The petitioner's contention that the Deputy Commissioner's determination was arbitrary and capricious and without a rational basis because the Rent Administrator incorrectly computed the rent overcharge based on an improper application of a certain rent reduction order is not properly before this Court, as the argument was not raised before the Rent Administrator or in the PAR and was alleged for the first time in the CPLR article 78 petition (see Matter of Peckham v Calogero, 12 NY3d 424, 430 [2009]; Matter of 374 E. Parkway Conmar Owners Corp. v New York State Div. of Hous. & Community Renewal, 300 AD2d 670, 671 [2002]).
Rent Stabilization Law of 1969 (Administrative Code of City of NY) § 26-516 (a) provides that if the DHCR finds that a landlord, after a reasonable opportunity to be heard, has collected an overcharge above the rent authorized for a housing accommodation, the landlord will be liable to the tenant for a penalty equal to three times the amount of the overcharge. "In a rent overcharge proceeding, it is the landlord's burden to prove, by a preponderance of the evidence, that the overcharge was not willful. Absent such proof, the landlord will be assessed a treble-damage penalty, payable to the tenant" (Matter of 508 Realty Assoc., LLC v New York State Div. of Hous. & Community Renewal, 61 AD3d 753, 754 [2009]).

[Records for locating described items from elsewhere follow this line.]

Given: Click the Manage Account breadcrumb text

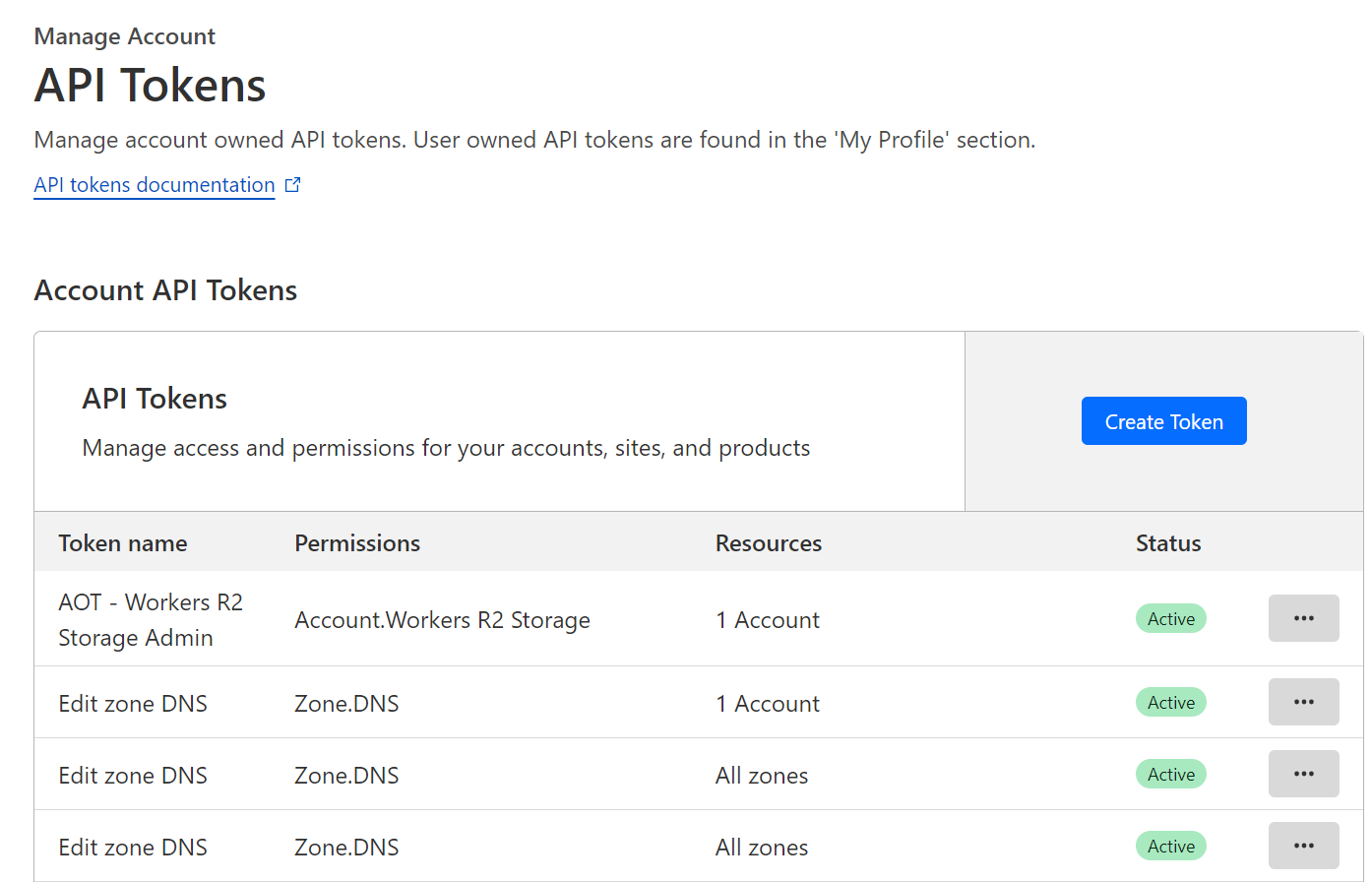Looking at the screenshot, I should tap(125, 36).
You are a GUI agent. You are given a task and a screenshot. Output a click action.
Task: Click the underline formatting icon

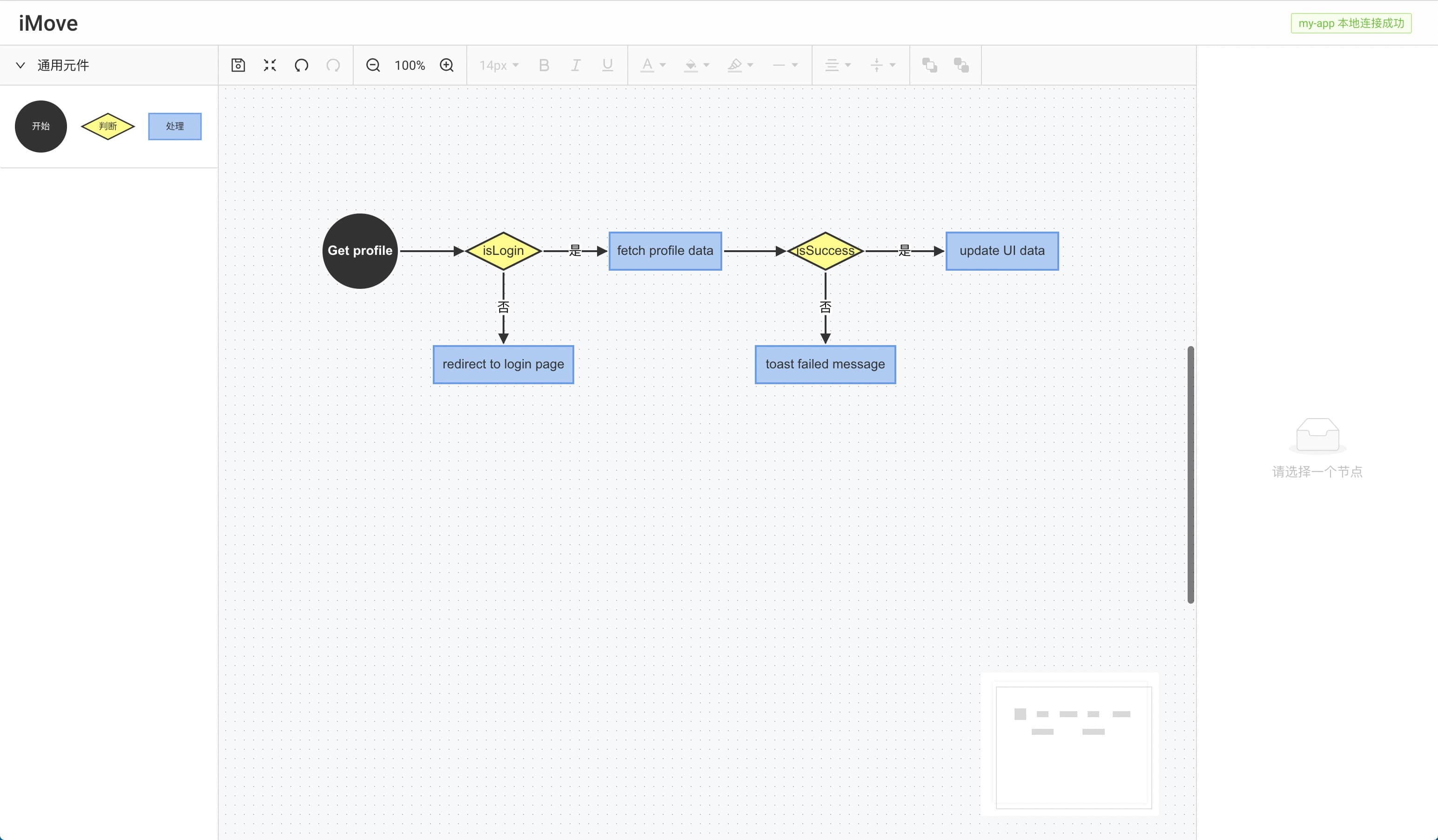tap(607, 65)
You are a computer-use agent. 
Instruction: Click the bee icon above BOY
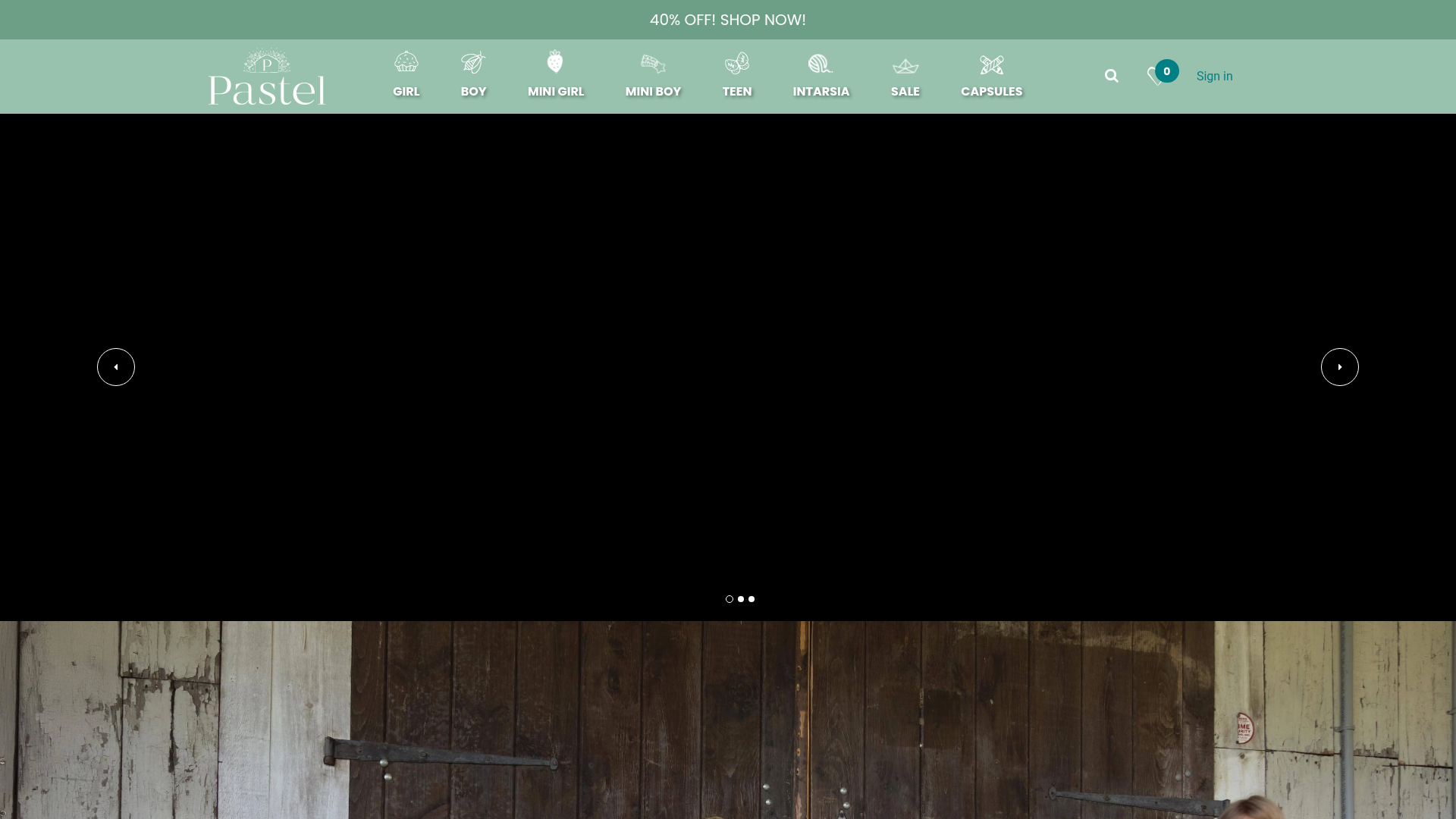point(473,63)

Here, the documentary evidence demonstrated that the petitioner "imposed a rent increase which improperly included the costs for repairs and for other work which did not qualify under the Rent Stabilization Code" (Matter of Pandora Enters. v New York State Div. of Hous. & Community Renewal, 239 AD2d 348, 348 [1997]). Contrary to the petitioner's contention, the "DHCR rationally determined that the petitioner had failed to carry its burden of establishing that the overcharge was not willful" (Matter of Sha Realty, LLC v New York State Div. of Hous. & Community Renewal, 193 AD3d 864, 866 [2021]; see Matter of South Lexington Assoc., LLC v New York State Div. of Hous. & Community Renewal, 170 AD3d 733, 734-735 [2019]; Matter of Metropolitan 118-80 Ltd. Partnership v New York State Div. of Hous. & Community Renewal, 83 AD3d 944, 944 [2011]; Matter of Pandora Enters. v New York State Div. of Hous. & Community Renewal, 239 AD2d at 348).

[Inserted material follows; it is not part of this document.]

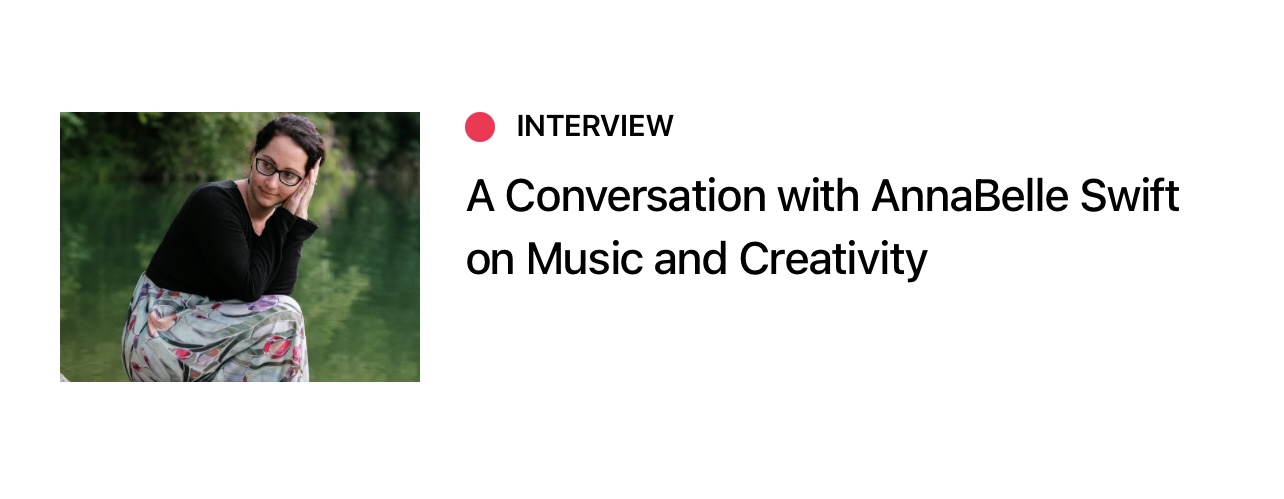
Task: Click the red dot category icon
Action: 480,127
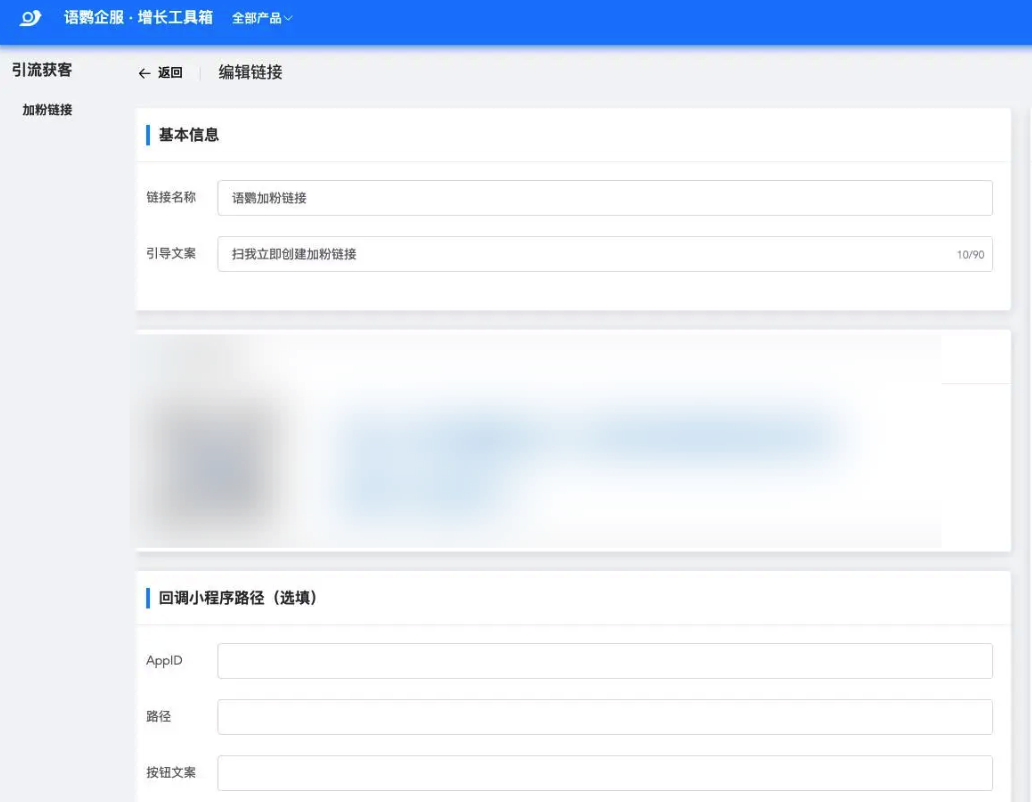The image size is (1032, 802).
Task: Click the 语鹦企服 · 增长工具箱 title
Action: pos(138,18)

Finally, the Supreme Court did not err in requesting and considering supplemental information provided by the DHCR. The principal facts submitted by the DHCR at the request of the court were identical to those in the Deputy Commissioner's determination, namely, that the rent overcharges amounted to the sum of $4,678.12 (see Matter of Kam Hampton I Realty Corp. v Board of Zoning Appeals of Vil. of E. Hampton, 273 AD2d 387, 388 [2000]), and the petitioner did not demonstrate that it was prejudiced by the DHCR's submission nor assert that the detailed calculations therein were in any way incorrect.
Accordingly, the Supreme Court properly denied the petition and dismissed the proceeding (see CPLR 7803 [3]; Matter of Parsons Manor, LLC v New York State Div. of Hous. & Community Renewal, 219 AD3d at 946). Chambers, J.P., Miller, Wan and Hom, JJ., concur.